László LAJTHA (1892–1963) Complete Works for String Orchestra
Symphonie Les Soli Op.33 (1941) [31:29]
Sinfonietta No.1 Op.43 (1946) [19:45]
Sinfonietta No.2 Op.62 (1956) [24:05]
Budapest Chamber Symphony/Simone Fontanelli (Op. 33); Imre Rohmann (Op. 43); Péter Csaba (Op. 62)
rec. live, Hungarian Academy of Sciences, 8 December 2012 (Op. 43); 26 January 2013 (Op. 62); 23 February 2013 (Op. 33)
First recordings except Op. 43 BMC RECORDS BMCCD189 [75:23]

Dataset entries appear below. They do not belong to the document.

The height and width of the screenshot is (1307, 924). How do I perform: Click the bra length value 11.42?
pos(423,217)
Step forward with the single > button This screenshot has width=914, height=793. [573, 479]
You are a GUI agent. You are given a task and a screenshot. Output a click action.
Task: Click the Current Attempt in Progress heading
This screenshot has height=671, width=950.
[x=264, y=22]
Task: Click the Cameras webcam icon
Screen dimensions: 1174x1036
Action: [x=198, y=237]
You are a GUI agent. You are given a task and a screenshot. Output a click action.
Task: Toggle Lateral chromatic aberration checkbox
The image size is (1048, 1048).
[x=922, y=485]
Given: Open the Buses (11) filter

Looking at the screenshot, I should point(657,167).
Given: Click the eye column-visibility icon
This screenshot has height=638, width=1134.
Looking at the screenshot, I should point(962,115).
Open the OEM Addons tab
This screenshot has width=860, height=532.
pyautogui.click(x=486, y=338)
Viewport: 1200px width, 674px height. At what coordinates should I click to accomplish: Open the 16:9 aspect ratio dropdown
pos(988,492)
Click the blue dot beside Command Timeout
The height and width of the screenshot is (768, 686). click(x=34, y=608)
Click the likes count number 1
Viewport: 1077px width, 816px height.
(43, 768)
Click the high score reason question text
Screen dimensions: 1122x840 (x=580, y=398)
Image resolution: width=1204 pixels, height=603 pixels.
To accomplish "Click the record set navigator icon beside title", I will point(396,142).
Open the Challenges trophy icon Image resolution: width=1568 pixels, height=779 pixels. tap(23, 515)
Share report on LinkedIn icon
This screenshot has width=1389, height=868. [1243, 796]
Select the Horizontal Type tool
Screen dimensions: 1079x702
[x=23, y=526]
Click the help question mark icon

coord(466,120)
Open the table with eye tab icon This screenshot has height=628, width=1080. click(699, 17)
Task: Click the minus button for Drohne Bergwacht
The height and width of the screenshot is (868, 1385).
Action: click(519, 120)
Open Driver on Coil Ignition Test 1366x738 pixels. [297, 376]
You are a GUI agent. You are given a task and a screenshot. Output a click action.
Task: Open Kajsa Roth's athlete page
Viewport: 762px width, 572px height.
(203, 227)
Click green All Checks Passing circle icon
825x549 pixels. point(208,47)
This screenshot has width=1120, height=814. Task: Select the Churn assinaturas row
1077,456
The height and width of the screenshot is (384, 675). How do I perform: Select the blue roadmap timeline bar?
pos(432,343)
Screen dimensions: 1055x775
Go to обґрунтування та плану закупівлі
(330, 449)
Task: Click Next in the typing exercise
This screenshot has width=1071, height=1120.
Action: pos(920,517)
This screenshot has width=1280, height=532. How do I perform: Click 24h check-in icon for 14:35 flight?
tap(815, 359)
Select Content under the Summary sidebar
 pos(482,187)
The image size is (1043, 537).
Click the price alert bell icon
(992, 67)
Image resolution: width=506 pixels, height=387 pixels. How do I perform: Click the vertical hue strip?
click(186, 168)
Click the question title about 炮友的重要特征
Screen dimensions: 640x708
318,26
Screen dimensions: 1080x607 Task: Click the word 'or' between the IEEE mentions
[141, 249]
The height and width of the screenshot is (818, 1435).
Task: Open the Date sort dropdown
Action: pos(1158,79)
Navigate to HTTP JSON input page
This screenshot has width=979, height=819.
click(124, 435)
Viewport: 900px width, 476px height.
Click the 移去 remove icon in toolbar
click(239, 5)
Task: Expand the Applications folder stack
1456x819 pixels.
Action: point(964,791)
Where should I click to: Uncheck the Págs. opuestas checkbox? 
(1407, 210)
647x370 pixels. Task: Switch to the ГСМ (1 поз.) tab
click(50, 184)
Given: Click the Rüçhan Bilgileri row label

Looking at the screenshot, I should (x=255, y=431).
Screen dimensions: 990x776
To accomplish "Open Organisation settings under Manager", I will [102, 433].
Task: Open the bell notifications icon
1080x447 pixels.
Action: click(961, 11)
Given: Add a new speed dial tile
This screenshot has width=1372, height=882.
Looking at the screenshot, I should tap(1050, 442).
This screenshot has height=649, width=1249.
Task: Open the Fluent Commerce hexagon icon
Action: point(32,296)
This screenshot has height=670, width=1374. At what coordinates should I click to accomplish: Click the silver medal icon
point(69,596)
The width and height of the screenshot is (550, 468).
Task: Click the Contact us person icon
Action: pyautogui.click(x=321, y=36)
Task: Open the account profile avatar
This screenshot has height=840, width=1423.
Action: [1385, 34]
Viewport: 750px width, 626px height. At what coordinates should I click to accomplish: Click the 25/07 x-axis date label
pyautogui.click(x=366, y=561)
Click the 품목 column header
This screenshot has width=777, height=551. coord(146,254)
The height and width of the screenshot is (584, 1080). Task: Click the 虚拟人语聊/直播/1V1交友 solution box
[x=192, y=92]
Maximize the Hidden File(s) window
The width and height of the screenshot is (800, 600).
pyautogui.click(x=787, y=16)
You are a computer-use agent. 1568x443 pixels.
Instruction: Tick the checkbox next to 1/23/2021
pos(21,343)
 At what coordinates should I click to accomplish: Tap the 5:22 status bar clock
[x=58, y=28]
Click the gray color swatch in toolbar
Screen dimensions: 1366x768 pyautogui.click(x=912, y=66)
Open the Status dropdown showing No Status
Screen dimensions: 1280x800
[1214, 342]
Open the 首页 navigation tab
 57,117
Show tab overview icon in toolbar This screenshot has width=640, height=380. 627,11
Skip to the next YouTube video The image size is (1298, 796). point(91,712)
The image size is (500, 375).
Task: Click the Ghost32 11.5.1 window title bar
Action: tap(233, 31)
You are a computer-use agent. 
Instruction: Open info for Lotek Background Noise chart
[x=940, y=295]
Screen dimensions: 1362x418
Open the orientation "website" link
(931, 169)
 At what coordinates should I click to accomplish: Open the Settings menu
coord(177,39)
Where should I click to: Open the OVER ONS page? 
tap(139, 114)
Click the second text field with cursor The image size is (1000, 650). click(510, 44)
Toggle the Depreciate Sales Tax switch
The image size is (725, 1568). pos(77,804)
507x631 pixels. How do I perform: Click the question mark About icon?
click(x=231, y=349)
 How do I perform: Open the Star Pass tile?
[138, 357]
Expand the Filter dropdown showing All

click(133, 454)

During his lifetime László Lajtha was mentioned, alongside Bartók and Kodály, as one of "les trios grands hongrois". Unlike the other two, however, from the late 1940s his name began to fade into obscurity outside his native country. His music was suppressed by the Communist régime in Hungary due to his support for the 1956 uprising. Not only this, but he lost his job and his passport was withheld for fourteen years. Over recent years his music has been rehabilitated and a glance at the CD catalogue reveals that there’s much to be had. A while ago I came across his complete String Quartets in compelling performances by the Auer String Quartet and issued on four volumes by Hungaroton. They are well-worth seeking out. Then there are the nine symphonies with the Orchestre Symphonique de Pécs conducted by Nicolas Pasquet, well recorded and issued by Marco Polo; No. 3, Op. 45 is especially fine and is my favourite. Lajtha’s prolific compositional oeuvre also includes choral works, three ballet scores and some film music.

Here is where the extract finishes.